As I got older, I'd found my father's "Time - Life Pictures of World War II" volume, and would regularly leaf through it looking at the soldiers and the mighty equipment which was used when my father served.
It wasn’t until 1967 that it hit me as “real” when I went with some ex-athletes from my high school to the funeral of the guy I’d known as a coach in my senior year, and the others had known as their quarterback in their earlier playing years.
He looked like the guy who had visited school in his uniform the spring following my first, and last, football season. He was proud of his graduation from infantry school then and happy to be with his friends. This time he wasn’t joking with the guys – he was resting in his casket.
I was in my first year in college when the call came that Carl had been killed.

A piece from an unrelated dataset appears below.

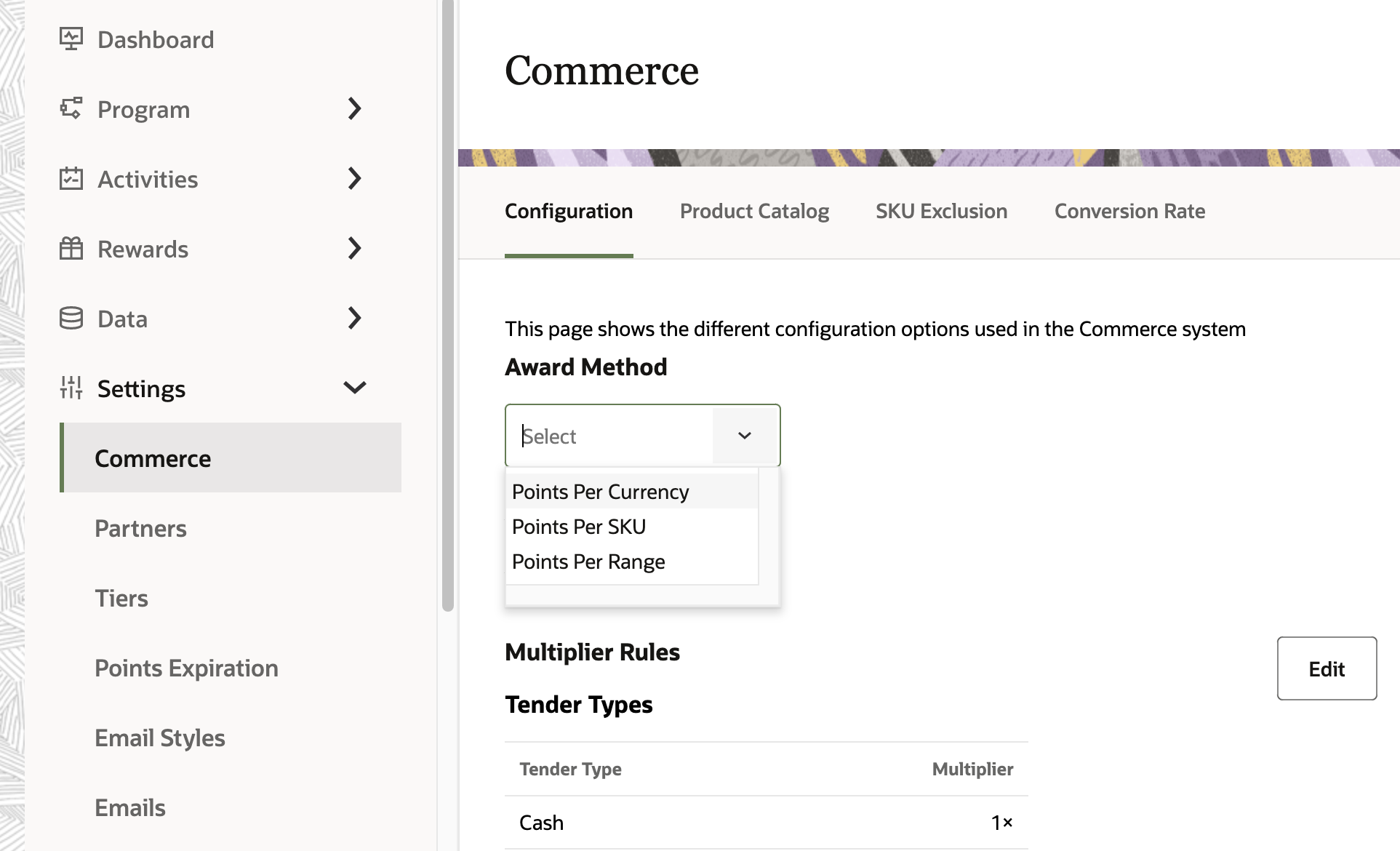The width and height of the screenshot is (1400, 851).
Task: Toggle the Award Method dropdown arrow
Action: click(744, 436)
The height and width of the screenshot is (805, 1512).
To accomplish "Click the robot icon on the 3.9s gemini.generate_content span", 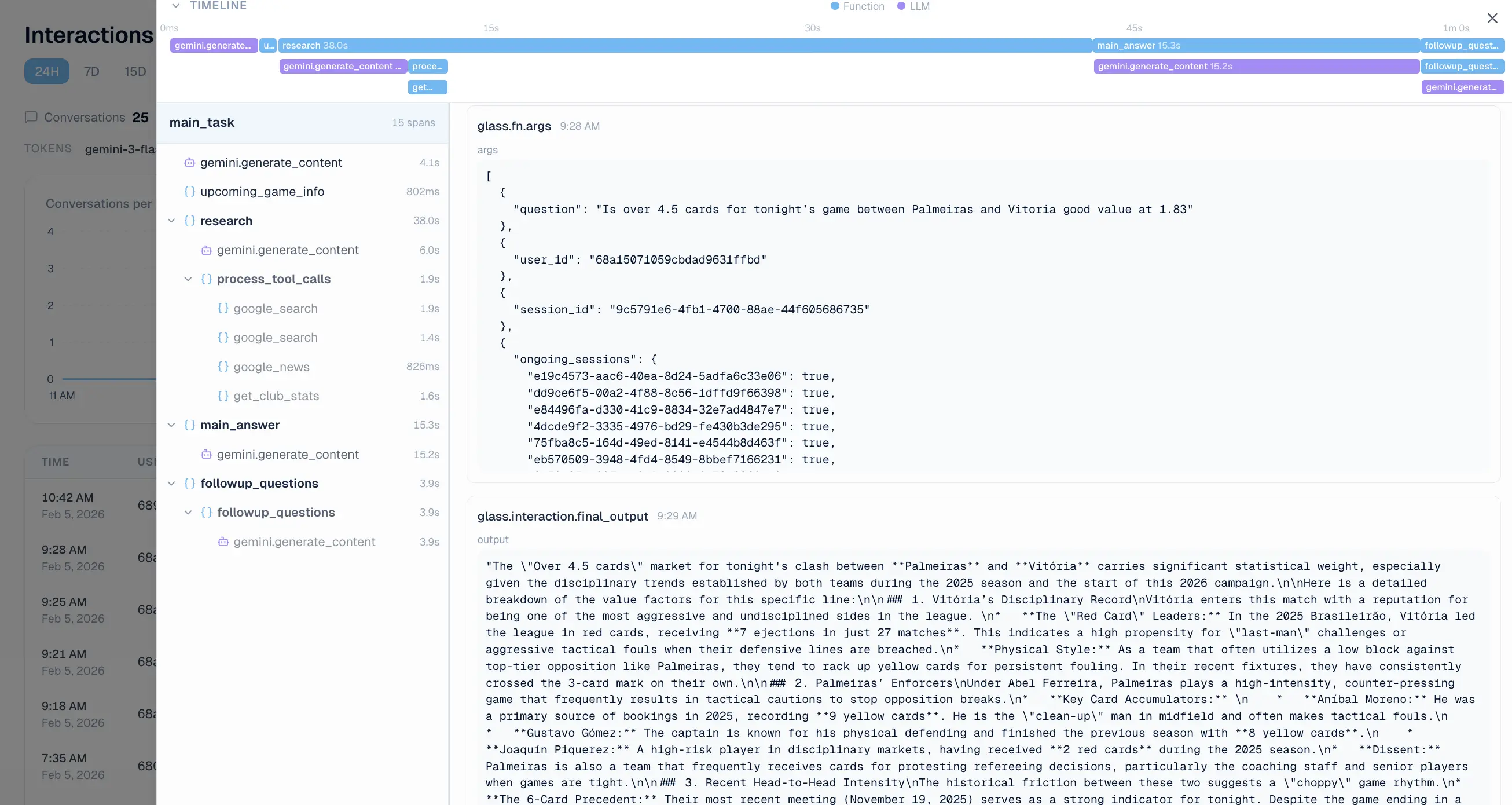I will [x=223, y=541].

Standing at the casket, it struck me that the scenes I watched on our family’s color TV weren’t the “games” I’d envisioned when I watched the conflict in Korea, and later played “war” with my friends using little rubber soldiers and off-sized military equipment to set up "battles" in neighborhood sandboxes, and still later with mimic guns running around “the woods” a half mile from my suburban home.
Unlike our games of “war” where the rubber soldiers were “dead” if knocked over by a tossed dirt clod, or "battles" were won in the woods based on how many times someone got the drop on you and “shot” you, Carl wasn’t going to play again.
So, I looked into what was the basis for the fighting, and then saw one friend join the Marines, and another get drafted into the Army after he’d dropped out of school to earn some cash to pay for tuition.
The first friend eventually was wounded, and, I learned later, deserted from the military rather than return.
After he dropped from sight, I learned that his cousin was on the newspaper with me. I mentioned we were friends, but I hadn't talked to him in years. His cousin said, "Didn't you know he deserted? He's avoiding everyone!"The second and I stayed in touch, and corresponded regularly – me offering him a view of “home” and he offering me a view of “war.”
I recall one letter which said, “Don’t come over here if you can avoid it. We’re only over here for Michelin rubber” after my writing changed from news of home to sharing (and seeking some common ground on) my observations of the dysfunction of the politics which got us into the war.
Wrestling with it, I decided that to honor my friend who was there, I wouldn’t avoid service, but I didn’t want to learn how to kill another man simply because some politician forced me to carry a gun.
It was during one of those haircuts when my father and I were talking about politics, and
Vietnam.
I was scared, but thought I should tell him what I was thinking about.
“Dad,” I said. “I know you are a veteran, but I’m checking into fighting the draft. I’m looking into being a conscientious objector. I’m not going to run away, but I’m not going to let them make me carry a gun and kill people.”
There was a long pause, which made me more nervous. Finally Dad said, “I brought you guys up to make your own decisions.
“I served, but it was to make sure that we had the freedom to make those decisions.
“I support whatever you’re comfortable with.”